Şehir Üniversitesi öğretim üyesi Ferhat Kentel, yürüyüşün kapsayıcılığına işaret etti:

“Türkiye’de muhalefet yapma, bir şeyler söyleme imkanları, demokratik çoğulculuk, kamusal alan gibi imkanlar giderek daralıyor, çok daraldı. Sürekli yaratıcı yöntemler uygulamak lazım. Çünkü dile gelebilecek her söz, yapılabilecek herhangi bir faaliyet, bu iktidarcı veya devletçi tuzağın içine düşebilir. Tam da iktidarın aradığı kutuplaştırıcı, düşmanlaştırıcı dilin içine girmemek için yaratıcı usuller bulmak lazım. Kimin yaptığı da çok önemli. Bunu Kılıçdaroğlu’nun, hatta CHP kimliğinin de dışına çıkarak oldukça yumuşak, esnek ve kapsayıcı bir şekilde yapıyor olması, bunu şu an için bulunmuş en uygun yollardan biri yapıyor. Bunun dünyada çok örnekleri de oldu. Ben sadece yürüyorum, beni duyuyorsan duy, görüyorsan gör. Eğer medya kapanıyorsa o zaman sokaklardan, şehirlerden birtakım insanlar yürüyormuş mesajı vermek, en azından ‘niçin yürüyorlar?’ sorusunu birilerinin kafasında canlandırabilir. Tabii ki birileri provokasyon yapabilir. Ama ben Adalet Yürüyüşü’nün en azından farklı insanları bir araya getiriyor olmasının, Ahmet Faruk Ünsal veya Cihangir İslam’ın ve Kılıçdaroğlu’nun yan yana yürüyor olmasının, Türkiye’de iyi bir adıma işaret ettiğini düşünüyorum. Farklı mezheplerden, farklı inançlardan insanlar. Yürüyüşün örgütlenmesinde alınan önlemler de çok takdire şayan. Kimse kalkıp da öyle kendi kafasına göre slogan atmıyor, laf atanlara laf atılmıyor. Bütün bunlarla çok saygı içeren bir yürüyüş.”

CHP, sokak ve adalet!

Ümit Aktaş: "Umarız yeni bir sürecin başlamasına vesile olur"
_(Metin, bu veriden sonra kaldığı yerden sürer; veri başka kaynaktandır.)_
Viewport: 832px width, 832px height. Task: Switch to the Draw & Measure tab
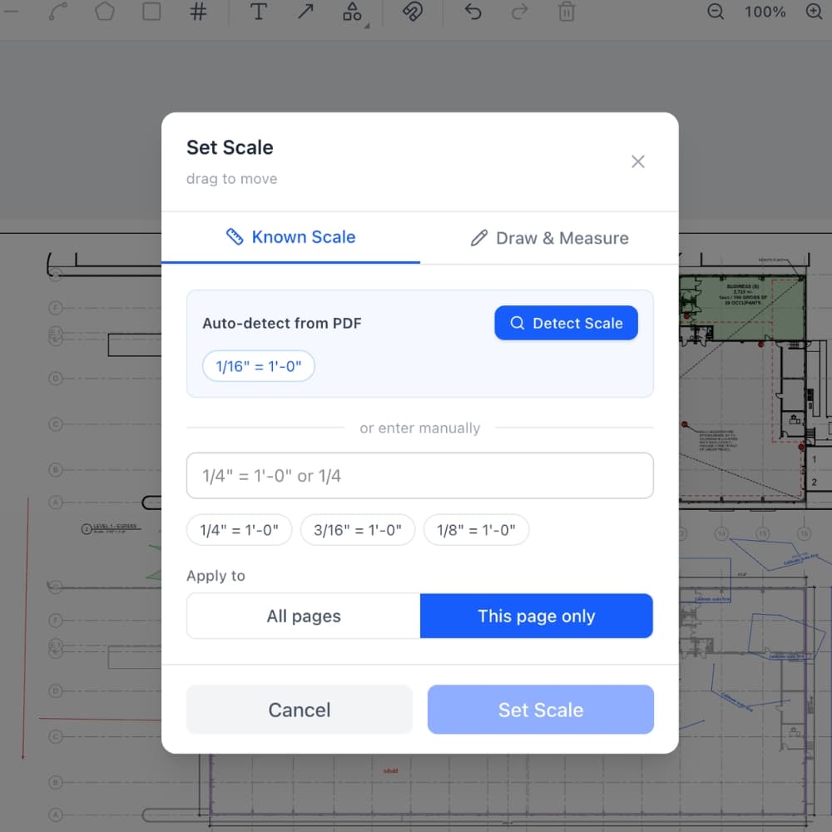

Yazar Ümit Aktaş, CHP’nin tarihte ilk kez devlete karşı hak arama mücadelesi verdiğine dikkat çekti:

“Adalet ve Kalkınma Partisi iktidara toplumdaki adaletsizlikleri, eşitsizlikleri, haksızlıkları giderme vaadiyle geldi. Başlangıçta epeyce sorunu da halletti, ilk 5-6 yıl içerisinde. 2010 sonrasında, biraz belki de muktedirleşmenin bir neticesi olarak, o adaletsizlikleri giderme vaadi tersine dönmeye başladı. Giderek adaletsizlik ve hukuksuzluk üreten bir yapı ortaya çıkardı. Başlangıçta yine kendisinin sebep olduğu, HSYK’nın bütünüyle FETÖ’cü hakimlere teslim edilmesiyle başlayan bir süreçti. Sadece HSYK’nın değil, yargının, emniyetin, ordunun, önemli kamu bürokrasisinin neredeyse bütünüyle bu yapıya temsil edilmesi başlı başına haksızlık üreten bir süreçti. Çünkü geçtiğimiz yıl yapılan darbe girişiminde de gördüğümüz gibi, bu yapı tamamıyla kendi iktidarı için çalışan, çatışan, insanları katletmeyi bile göze alan bir yapıydı. Ama Ak Parti de bu yapının önemli mevkilere gelmesine yol açtı. 15 Temmuz darbe girişiminden sonra, bu kez hukuksuzluk, FETÖ’ye yönelik operasyonlar içerisinde yapılmaya başlandı. KHK’lardan da alınan güçle, genel olarak toplumdaki muhalefet tasfiye edilmeye başlandı. Birçok insan mağdur edildi, haksız bir şekilde yargılandı, hatta yargılanmadan işinden atıldı. Buna bir şekilde toplumsal tepki gösterilmesi gerekiyordu.

Bu tepkinin CHP ekseninden gelmesi de manidardır. CHP’liler de belki de tarihlerinde ilk kez devlete karşı hak arama yürüyüşü yaptılar. Önemli bir nokta tarihimizde. Belki biraz kendilerini de özeleştiriden geçirmelerine vesile olur diye düşünüyorum, böyle bir pozisyona düşmeleri. Bu yürüyüşe başlama nedenleri de ilginç; kendi milletvekilleri tutuklanınca harekete geçtiler.

Keşke bunu daha önceden yapsalardı. Ve hatta daha önce, milletvekillerinin dokunulmazlıklarının kaldırılmasına destek vermeselerdi. Bunu yapmadılar, bu noktaya geldi. Bu noktada tepki gösterdiler, önemli bir şey. Umarız bu CHP için de Ak Parti için de Türkiye’deki genel toplumsal kesimler için de yeni bir sürecin başlamasına vesile olur.”